Posted: Thu 17 Apr, 2008 11:13 pm
by LS1
Phill_d wrote: That's great stuff Lee. Very extensive system there. There is no sign of that outflow near Leeds bridge on that map. If I remember correctly the street there is called Pitfall street and didn't it supply water back up into the town at one time? Not sure Phill, would have been damn dirty if it did!!

Posted: Thu 17 Apr, 2008 11:30 pm
by Phill_d
I think it was filthy Lee.Leeds was one of the first towns in Britain to have a piped water supply to houses. It came into operation in 1694 and was designed by the engineers George Sorocold and Henry Gilbert. A water wheel built near Leeds Bridge, Lower Briggate, pumped water from the River Aire through 11/2 miles of 3-inch diameter lead pipes to a storage reservoir - or 'cistern' - in Wade Lane, whence it served the wealthier inhabitants in a town of 7,000. The only materials available for pipes at that time were either lead or the bored trunks of elm trees. Sixty years later, when the total population had risen to approximately 17,000, new works were built at Pitt Fall Mills, near The Calls. In the 1790's three storage reservoirs were built near Albion Street.

Posted: Thu 17 Apr, 2008 11:32 pm
by Phill_d
The early years of the nineteenth century the waterworks company was supplying about 2,000 houses. Most of the inhabitants of Leeds relied instead on wells, boreholes, water-carriers and the River Aire. Water-carriers it should be noted charged 2 shillings per week for many, a sum almost as much as their total weekly rent for accomodation. The River Aire by 1830 however, was completely unsafe for drinking. According to Charles Fowler in the 'Leeds Intelligencer' (21/8/1841), it was charged with the contents of about 200 water closets and similar places, a great number of common drains, the drainings from dunghills, the Infirmary (dead leeches, poultices for patients, etc), slaughter houses, chemical soap, gas, dung, dyehouses and manufacturies, spent blue and black dye, pig manure, old urine wash, with all sorts of decomposed animal and vegetable substances from an extent of drainage between Armley Mills to the Kings Mill amounting to about 30,000,000 gallons per annum of the mass of filth with which the river is loaded."Small wonder that the death rate in Leeds rose from 20.7 per thousand in 1831 to 27.2 per thousand in 1841. The average life expectancy in Leeds,according to figures given by Chadwick, was as follows:    

Posted: Thu 17 Apr, 2008 11:36 pm
by Phill_d
There's more of this stuff in the David Sellars 'beneath our feet' and 'King Cholera' article here.http://www.dsellers.demon.co.uk/sewers/sew_ch1.htm

Posted: Thu 17 Apr, 2008 11:51 pm
by LS1
Straying from the point a bit here but apparently the area marked on the attached is where they buried alot of the cholera victims in the 1832 outbreak I think. Stretches out into the road a little I think.Building the parks in Leeds wasa direct response to this (as well as a good measure of civic ppride as usual!!!)

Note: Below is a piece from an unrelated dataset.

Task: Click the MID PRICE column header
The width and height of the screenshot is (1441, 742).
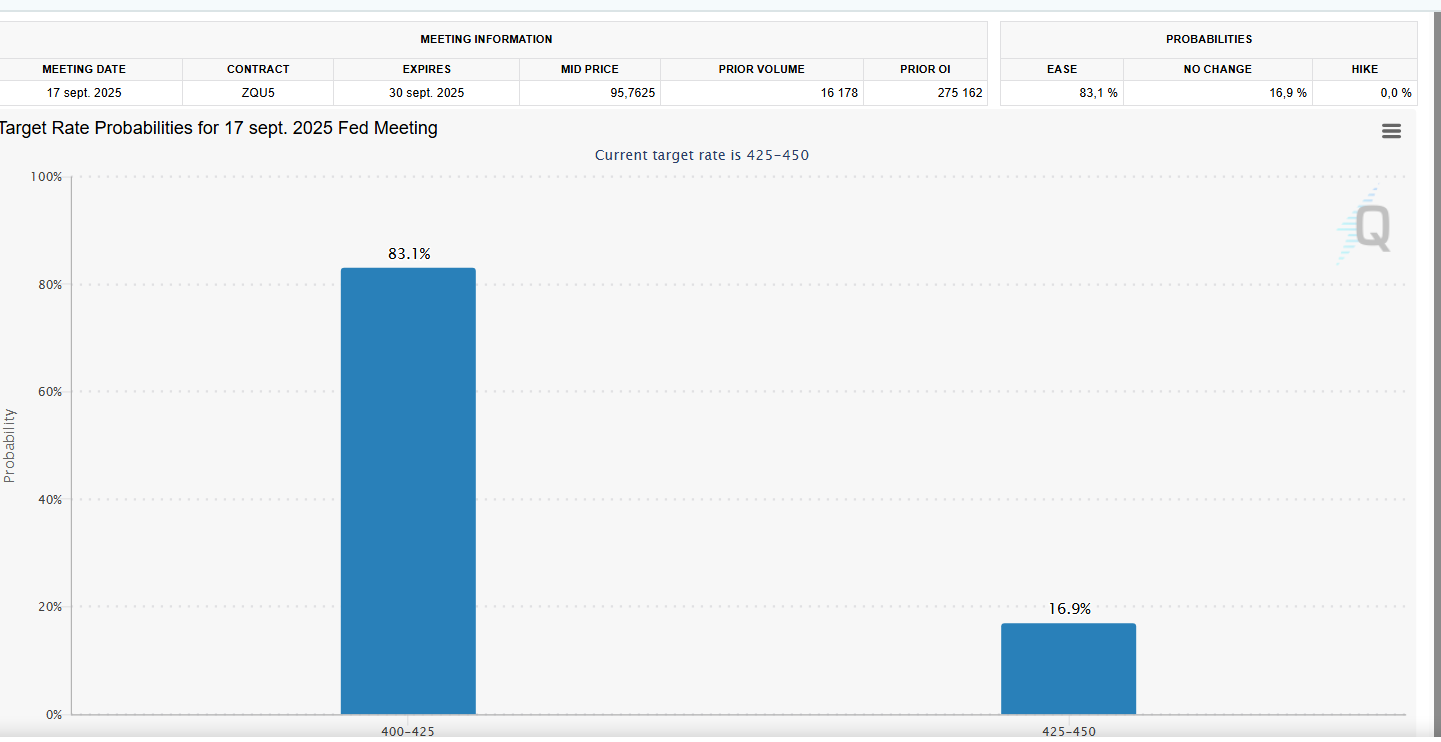Action: 590,69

Posted: Fri 18 Apr, 2008 9:30 am
by Si
There is an old drain which runs from beneath the site of Greenwood & Batley's on Armley Road to the river. It's a pipe about 2 feet in diameter. It was accidentally broken into during the 70s during the excavation of a sump. It definately empties into the Aire, and therefore must run under the canal.

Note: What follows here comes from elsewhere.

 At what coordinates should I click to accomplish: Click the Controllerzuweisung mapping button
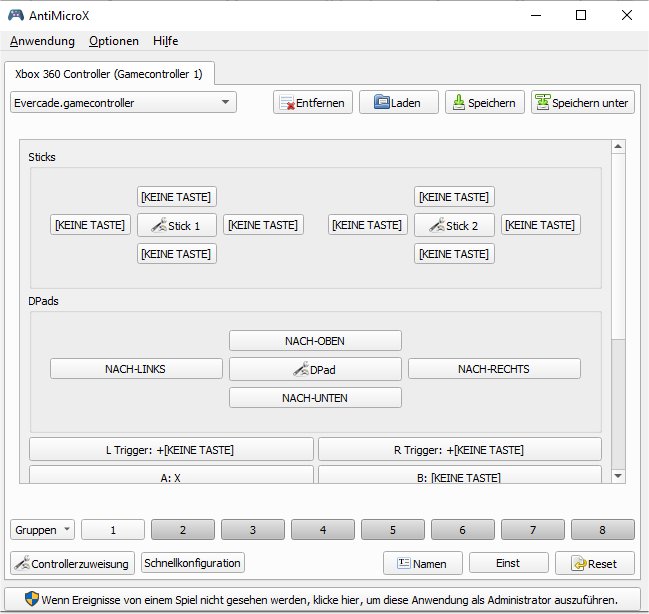pos(72,564)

Posted: Sat 19 Apr, 2008 6:43 pm
by chameleon
chameleon wrote: This is a shaky-shot of the entrance - can see better from this than in real life! Looks like a plywood shutter just inside and a cable conduit running across the top. Flip. New camera, massive file size scissors not working to make it smaller, need to work on that! ***Let's see if this is better - There's defiately something in there, didn't even see the plywood in real life!

Posted: Sat 19 Apr, 2008 7:32 pm
by simonm
Si wrote: There is an old drain which runs from beneath the site of Greenwood & Batley's on Armley Road to the river. It's a pipe about 2 feet in diameter. It was accidentally broken into during the 70s during the excavation of a sump. It definately empties into the Aire, and therefore must run under the canal. Is that the same outflow you can see up the river from Wellington bridge. It looks like a massive round pipe outlet, all in stone!